With the development of technique, sequencing analysis has been applied to understand its molecular mechanisms comprehensively. Current study reported that COPB2 was overexpressed which in turn was associated with human breast cancer promotion. Our study specifies new ideas and shreds evidence that COPB2 overexpression shows its significant roles in breast cancer progression. Clinical results in breast cancer patients and possible coefficient of correlation with COPB2, however, remain unidentified.
Here, we found that COPB2 was significantly up-regulated in a large cohort of human breast cancer tissues and that COPB2 levels significantly linked with the clinical characteristics of BC, including oestrogen receptor (ER) and BC lymph node metastasis. Similarly, the multivariate logistic analysis revealed that COPB2 expression, tumour size, age, ER status and clinical stage were significant high-risk factors of LNM. This signifies that COPB2 can predict the probability of LNM in breast cancer patients justifying additional investigations.
To demonstrate the function of COPB2 in breast cancer, we examined 56 matched BC tumour tissue and adjacent normal tissues. Though RT-qPCR, the mRNA expression level of COPB2 was evaluated in a local cohort and different breast cancer cell lines. In vitro experiments illustrated that knockdown of COPB2 can effectively inhibit cell proliferation and apoptosis. Moreover, down-regulation of COPB2 also can restrain the BC cell abilities of migration and invasion. Finally, we detected the protein expression of EMT-related molecules by immunoblotting and found low N-cadherin and vimentin expressions in the si-COPB2 cell lines.

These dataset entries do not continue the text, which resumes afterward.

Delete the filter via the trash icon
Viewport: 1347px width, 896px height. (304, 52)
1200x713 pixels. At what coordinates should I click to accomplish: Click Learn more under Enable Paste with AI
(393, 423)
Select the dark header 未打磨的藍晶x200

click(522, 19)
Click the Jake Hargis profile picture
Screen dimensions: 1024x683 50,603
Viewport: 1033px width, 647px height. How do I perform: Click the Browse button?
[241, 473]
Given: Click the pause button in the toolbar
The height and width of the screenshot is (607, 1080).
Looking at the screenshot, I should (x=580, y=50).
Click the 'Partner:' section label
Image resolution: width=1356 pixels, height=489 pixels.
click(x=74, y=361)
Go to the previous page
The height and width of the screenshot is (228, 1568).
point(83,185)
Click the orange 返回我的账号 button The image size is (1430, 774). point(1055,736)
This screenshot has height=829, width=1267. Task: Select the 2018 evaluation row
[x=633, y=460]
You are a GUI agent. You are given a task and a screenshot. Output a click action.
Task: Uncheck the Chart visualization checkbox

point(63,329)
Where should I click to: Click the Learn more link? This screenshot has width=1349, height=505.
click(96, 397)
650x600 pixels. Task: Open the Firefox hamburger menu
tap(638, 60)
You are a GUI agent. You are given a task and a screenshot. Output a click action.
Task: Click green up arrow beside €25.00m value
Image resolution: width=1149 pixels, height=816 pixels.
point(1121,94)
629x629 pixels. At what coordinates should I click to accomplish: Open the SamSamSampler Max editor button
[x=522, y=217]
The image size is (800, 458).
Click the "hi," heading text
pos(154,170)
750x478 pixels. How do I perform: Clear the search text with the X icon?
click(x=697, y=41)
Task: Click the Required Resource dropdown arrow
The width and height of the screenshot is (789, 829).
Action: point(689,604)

In spite of our interesting discovery, there are still some limitations to the study.
First, more tumour samples are needed to analyse the correlation of COPB2 with clinical parameters and confirm its role in BC metastasis. Besides, in vivo experiments and precise cellular mechanisms for COPB2 are required to be further studied.
5 CONCLUSIONS
In short, our research shows the increased expression of COPB2 in breast cancer in humans when compared to normal tissues and COPB2 may predict breast cancer metastasis and also it might be an independent molecular marker.
ACKNOWLEDGMENTS
The authors would like to thank all the doctors of Department of Thyroid and Breast Surgery, The First Affiliated Hospital of Wenzhou Medical University, (Wenzhou, China) for providing all the necessary information required for this study.
CONFLICT OF INTEREST
The authors have no conflicts of interest to disclose.
AUTHORS' CONTRIBUTION
Adheesh Bhandari wrote the manuscript. Adheesh Bhandari, Erjie Xia and Zheng Chen did the main experiments. Namita Sindan, Namrata Sindan, Ruida Quan and Xiaohe Ye collected and analysed the raw data. Yubaraj Thapa and Dependra Thapa helped to revise the article. Ouchen Wang and Duping Huang designed the whole work.
ETHICAL APPROVAL AND CONSENT TO PARTICIPATE
Ethical approval for this study was obtained from the Ethics Committee of the First Affiliated Hospital of Wenzhou Medical University.
CONSENT FOR PUBLICATION
Written informed consent was issued by the patients for the publication of this research and accompanying images. A copy of the written consent is ready for review by the Editor in Chief of this journal. Consent for publication was obtained from all participants.
DATA AVAILABILITY STATEMENT
The data sets supporting the conclusions of this study are included in this article and its, additional images. Raw data are available on the main electronic data storage system of First Affiliated Hospital of Wenzhou Medical University and access can be provided upon request to the authors.